• Exercise objective: For the data that follows, report how many lines contain the word "share", and nothing else.

• Given records:
----------------

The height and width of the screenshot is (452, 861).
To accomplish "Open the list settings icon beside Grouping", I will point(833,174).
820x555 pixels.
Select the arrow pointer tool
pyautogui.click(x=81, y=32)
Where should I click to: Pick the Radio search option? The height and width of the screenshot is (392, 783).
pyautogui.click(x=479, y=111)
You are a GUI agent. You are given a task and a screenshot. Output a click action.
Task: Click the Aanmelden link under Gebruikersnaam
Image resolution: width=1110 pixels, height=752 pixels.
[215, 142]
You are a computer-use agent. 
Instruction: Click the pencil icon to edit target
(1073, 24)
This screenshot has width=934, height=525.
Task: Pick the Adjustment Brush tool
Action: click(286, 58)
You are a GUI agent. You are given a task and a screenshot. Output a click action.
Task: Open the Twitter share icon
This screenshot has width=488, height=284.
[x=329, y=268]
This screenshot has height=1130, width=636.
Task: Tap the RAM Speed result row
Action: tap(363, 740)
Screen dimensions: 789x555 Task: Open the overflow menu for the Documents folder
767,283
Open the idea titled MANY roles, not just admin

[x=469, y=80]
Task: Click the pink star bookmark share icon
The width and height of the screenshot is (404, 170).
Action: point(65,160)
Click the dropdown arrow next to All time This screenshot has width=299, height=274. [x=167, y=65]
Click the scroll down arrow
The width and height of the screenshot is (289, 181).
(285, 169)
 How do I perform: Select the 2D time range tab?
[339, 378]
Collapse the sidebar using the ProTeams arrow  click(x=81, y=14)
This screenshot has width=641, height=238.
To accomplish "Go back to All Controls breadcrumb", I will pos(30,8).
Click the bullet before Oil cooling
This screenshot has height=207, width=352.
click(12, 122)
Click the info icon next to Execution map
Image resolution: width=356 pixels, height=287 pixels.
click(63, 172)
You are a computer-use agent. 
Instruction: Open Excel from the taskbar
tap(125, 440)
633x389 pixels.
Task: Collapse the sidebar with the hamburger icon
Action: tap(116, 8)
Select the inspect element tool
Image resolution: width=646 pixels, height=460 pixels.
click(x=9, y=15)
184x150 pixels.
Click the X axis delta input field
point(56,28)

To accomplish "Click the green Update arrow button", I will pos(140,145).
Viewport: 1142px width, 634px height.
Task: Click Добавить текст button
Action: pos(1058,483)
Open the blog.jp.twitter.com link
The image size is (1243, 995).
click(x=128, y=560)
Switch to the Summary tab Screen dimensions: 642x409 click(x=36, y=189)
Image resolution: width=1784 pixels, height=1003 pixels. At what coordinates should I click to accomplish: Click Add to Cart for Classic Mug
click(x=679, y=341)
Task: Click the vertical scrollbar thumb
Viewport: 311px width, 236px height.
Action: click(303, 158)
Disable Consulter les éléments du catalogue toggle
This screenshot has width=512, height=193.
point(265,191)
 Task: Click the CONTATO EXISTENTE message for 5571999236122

----------------

• Answer space: 2